SEOUL, May 12 (Yonhap) -- South Korea's money supply shrank for the first time in more than three years in March, as rising interest rates drove down money flows into debt markets, central bank data showed Thursday.
The country's M2, a key gauge of the money supply, stood at 3,658.5 trillion won (US$2.85 trillion) on average in March, down 0.1 percent from a month earlier, according to the preliminary data from the Bank of Korea (BOK).
This marked the first on-month decline in M2 since September 2018. M2 is a measure of the money supply that counts cash, demand deposits and other easily convertible financial instruments.

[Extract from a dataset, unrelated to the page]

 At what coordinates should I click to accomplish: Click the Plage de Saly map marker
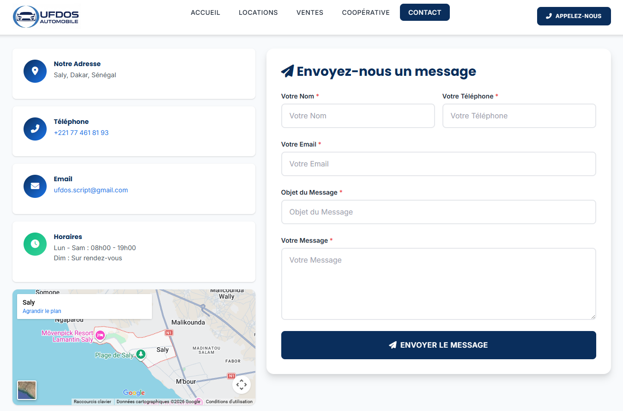coord(140,355)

The March decline was attributed to falls in money flows into trust and money market funds (MMFs) that mostly invest in the debt market.
The bond market was rattled, as interest rates have been on the rise in line with the central bank's rate hikes aimed at reining in inflation. Bond prices and yields move in opposite directions.
Money flows into trusts and MMFs shrank 10.5 trillion won and 8.9 trillion won, respectively, in March from a month earlier, the data showed. Bank savings, however, expanded 8.2 trillion won over the same period.
In April, the BOK raised borrowing costs by a quarter percentage point to 1.5 percent as it grappled with rising inflation. It was the fourth rate increase since August last year.